Saturday, April 28, 2007
Poetry of death - 3
The trouble with my hair
The trouble with my hair is that it is linked to a memory
Linked to a person
Linked to laughter
And to someone else’s dreams
It is linked to my birthdays
To very practical advice and my wedding day
It is linked to Lisa
It is linked to Anna straightening it with her new Daddy's cell phone
In church on Sunday morning and muttering 'What will we do with your haaira.'
This day it is pink streaks
'You aways where deese earrings to chuch.'
The trouble with my hair is that if it grows it only means more time has passed since she left
And everyday when I'm done styling it looks the same - flat
And I know she would say 'Uh, maybe you need to come see me.'
If I trim it myself it's as if I can hear her 'Don't do that! Just come by and I'll trim it for you quick.'
If I get it trimmed it feels like a temporary solution to an enduring ache
If I cut it short it feels like her life - cut short, just ended with no resolve
Dreams not lived out but perhaps in exchange for a greater dream, for a different plan, one that I don't understand and don't question
When it is cut short, it feels like I'm moving on but not through
The trouble with my hair is that it doesn't feel fully mine
I don't know what to do with it without her telling me
The trouble with my hair is that it makes me remember and never forget
And I never want to forget
That I had a friend named Lisa who had 3 passions
Her little princess, Anna
c. 2006 - by Sonia Spooner (used with permission)

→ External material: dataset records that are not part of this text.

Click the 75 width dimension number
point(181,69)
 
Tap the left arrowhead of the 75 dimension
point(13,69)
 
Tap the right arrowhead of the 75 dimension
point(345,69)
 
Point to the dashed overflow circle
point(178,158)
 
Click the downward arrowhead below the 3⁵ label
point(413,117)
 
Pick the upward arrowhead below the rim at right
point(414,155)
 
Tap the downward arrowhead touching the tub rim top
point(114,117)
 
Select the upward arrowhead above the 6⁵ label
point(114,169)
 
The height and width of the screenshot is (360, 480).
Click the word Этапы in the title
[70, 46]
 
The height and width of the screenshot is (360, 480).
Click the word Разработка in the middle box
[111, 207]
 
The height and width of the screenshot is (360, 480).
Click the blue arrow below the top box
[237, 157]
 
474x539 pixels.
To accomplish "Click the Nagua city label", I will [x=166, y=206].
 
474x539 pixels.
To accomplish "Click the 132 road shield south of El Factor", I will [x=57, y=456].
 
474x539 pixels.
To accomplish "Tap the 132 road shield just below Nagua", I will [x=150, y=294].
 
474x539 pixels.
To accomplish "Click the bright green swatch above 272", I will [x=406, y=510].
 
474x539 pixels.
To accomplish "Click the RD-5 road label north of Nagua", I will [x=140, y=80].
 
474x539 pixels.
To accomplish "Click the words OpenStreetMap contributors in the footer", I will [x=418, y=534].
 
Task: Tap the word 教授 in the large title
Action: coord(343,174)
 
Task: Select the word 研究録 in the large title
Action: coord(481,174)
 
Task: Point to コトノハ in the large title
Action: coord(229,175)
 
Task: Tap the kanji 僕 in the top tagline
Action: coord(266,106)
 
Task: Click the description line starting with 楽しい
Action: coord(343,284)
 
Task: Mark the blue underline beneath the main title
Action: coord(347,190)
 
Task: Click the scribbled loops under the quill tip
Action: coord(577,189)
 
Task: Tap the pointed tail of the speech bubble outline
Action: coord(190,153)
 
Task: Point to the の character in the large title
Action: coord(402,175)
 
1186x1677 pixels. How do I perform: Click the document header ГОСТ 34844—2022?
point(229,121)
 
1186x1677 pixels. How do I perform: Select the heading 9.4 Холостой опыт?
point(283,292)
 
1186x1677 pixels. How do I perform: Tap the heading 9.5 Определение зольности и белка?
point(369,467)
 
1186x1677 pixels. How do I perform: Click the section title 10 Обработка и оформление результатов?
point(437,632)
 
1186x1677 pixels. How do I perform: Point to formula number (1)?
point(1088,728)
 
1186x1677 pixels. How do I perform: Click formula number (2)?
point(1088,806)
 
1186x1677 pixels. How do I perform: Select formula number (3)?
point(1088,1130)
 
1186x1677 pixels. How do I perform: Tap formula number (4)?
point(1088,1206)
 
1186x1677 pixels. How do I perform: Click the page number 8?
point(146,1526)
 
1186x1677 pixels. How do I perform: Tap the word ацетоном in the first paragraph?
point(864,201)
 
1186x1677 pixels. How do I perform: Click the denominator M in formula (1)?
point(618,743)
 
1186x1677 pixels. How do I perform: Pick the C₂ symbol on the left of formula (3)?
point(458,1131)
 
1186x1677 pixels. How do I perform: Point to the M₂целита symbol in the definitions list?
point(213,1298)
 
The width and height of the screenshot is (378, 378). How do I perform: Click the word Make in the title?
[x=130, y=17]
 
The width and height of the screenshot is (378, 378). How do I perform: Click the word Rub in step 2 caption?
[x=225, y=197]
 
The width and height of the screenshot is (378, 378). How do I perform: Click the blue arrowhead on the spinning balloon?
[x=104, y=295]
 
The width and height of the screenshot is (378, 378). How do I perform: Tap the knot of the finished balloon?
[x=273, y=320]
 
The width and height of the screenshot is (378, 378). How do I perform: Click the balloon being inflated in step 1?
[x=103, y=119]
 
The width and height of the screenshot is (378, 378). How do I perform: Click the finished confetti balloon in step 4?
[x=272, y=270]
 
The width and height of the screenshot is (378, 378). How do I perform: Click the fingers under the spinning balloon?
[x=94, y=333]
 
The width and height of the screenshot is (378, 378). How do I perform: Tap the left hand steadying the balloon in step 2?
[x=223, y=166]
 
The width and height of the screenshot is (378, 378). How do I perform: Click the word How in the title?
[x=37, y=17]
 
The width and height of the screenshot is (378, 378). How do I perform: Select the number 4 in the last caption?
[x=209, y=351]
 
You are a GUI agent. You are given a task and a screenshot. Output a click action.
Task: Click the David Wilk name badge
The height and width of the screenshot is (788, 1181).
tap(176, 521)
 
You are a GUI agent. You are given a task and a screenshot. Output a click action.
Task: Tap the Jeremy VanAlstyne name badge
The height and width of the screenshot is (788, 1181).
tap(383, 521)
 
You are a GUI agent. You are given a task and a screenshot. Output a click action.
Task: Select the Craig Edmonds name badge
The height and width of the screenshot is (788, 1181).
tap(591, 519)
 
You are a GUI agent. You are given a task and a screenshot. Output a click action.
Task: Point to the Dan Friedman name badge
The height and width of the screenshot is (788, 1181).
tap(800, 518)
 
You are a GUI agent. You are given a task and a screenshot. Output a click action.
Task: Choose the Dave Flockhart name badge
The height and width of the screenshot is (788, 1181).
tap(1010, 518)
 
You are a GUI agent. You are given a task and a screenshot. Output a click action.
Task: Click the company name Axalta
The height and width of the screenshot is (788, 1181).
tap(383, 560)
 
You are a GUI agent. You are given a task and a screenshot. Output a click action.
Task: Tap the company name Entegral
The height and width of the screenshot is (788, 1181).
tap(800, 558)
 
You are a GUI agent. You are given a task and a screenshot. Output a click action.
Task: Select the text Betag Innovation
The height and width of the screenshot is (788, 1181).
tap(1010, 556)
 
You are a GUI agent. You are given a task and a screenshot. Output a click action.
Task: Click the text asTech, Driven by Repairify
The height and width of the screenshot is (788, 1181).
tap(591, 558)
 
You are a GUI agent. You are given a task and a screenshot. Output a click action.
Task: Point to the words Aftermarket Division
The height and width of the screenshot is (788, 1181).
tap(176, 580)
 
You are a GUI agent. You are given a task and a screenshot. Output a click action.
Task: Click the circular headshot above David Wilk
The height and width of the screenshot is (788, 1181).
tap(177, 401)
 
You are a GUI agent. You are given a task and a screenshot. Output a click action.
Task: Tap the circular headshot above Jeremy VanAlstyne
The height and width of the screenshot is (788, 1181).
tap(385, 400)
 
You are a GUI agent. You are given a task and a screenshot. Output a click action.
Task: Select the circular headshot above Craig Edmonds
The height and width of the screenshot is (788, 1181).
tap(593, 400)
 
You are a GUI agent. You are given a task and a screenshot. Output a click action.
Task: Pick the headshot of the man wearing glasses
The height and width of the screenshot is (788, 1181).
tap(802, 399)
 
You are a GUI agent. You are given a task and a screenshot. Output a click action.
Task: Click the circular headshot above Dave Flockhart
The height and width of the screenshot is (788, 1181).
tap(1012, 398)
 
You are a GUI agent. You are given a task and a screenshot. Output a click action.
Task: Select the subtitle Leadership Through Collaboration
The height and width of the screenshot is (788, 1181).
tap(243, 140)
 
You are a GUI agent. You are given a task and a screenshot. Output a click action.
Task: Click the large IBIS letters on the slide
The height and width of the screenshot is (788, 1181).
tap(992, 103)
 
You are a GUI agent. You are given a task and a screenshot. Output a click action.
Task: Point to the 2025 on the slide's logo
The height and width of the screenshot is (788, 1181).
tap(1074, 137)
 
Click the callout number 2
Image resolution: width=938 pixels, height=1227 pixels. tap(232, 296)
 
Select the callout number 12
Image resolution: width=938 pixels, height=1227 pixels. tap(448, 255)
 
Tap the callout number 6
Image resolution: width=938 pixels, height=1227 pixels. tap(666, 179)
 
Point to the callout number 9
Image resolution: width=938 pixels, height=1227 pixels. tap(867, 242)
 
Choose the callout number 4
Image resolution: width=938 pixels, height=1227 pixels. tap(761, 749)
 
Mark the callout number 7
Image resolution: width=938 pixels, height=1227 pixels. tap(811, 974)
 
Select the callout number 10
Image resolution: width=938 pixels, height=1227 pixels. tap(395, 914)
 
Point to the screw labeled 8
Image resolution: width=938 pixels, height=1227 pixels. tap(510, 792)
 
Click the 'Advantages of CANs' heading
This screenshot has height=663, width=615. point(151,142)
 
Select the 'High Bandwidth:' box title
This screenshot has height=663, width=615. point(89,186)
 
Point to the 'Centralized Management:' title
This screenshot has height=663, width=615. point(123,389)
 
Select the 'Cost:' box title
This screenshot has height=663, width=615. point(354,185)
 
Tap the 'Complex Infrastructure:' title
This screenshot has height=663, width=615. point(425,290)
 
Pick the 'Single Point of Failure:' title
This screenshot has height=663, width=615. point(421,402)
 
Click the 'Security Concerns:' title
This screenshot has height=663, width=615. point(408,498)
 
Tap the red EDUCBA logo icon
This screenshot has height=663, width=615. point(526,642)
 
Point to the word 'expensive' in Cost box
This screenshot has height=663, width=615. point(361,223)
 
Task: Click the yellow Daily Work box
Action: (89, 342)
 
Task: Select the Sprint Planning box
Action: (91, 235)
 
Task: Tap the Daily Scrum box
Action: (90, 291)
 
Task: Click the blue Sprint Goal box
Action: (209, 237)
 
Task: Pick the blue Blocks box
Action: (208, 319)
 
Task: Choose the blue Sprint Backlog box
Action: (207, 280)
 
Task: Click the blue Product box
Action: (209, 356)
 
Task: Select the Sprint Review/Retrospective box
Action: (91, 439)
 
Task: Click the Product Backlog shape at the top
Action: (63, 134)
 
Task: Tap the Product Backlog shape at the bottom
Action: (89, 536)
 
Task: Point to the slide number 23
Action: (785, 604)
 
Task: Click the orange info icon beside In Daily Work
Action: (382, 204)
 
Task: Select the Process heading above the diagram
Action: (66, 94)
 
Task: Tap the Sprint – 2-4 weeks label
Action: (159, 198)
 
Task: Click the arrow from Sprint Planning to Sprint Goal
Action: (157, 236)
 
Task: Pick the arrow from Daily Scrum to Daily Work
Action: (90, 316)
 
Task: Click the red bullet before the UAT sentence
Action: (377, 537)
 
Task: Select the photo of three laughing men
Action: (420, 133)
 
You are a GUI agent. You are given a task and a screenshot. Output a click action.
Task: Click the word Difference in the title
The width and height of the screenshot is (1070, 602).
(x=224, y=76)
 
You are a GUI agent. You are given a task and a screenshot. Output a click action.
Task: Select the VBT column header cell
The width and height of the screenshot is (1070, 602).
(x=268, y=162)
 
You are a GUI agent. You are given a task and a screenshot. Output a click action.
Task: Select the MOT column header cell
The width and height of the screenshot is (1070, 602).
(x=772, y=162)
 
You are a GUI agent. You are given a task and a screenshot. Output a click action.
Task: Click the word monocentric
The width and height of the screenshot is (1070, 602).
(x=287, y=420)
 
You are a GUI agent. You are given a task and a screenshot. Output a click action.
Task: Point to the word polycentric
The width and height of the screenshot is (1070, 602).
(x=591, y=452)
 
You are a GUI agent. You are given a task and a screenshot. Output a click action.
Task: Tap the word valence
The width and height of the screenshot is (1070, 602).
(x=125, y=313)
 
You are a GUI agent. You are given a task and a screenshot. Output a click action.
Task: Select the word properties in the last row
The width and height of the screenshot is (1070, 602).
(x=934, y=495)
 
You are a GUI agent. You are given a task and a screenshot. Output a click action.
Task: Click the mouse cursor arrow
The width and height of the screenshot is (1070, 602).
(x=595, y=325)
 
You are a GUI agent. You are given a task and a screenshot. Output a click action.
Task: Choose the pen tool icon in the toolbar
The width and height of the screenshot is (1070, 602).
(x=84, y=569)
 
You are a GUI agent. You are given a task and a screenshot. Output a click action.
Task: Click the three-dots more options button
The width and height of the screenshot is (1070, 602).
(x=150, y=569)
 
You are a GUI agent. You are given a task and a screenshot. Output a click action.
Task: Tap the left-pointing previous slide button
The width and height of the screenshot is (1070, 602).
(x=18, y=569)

When I saw this poem on my daughter’s MySpace, I teared up. Because unlike other deaths she experienced last year – both her grandmas, who were old – Lisa was young, in her 20s and Sonia's good friend. She died suddenly from a blood clot, at the beach, in the middle of playing soccer with her family.
I’d say if you’re hurting or angry or mystified or grieving – write about it. Write a poem. Poems can be more raw, with less explanation and setting the stage. Writing like this aids healing.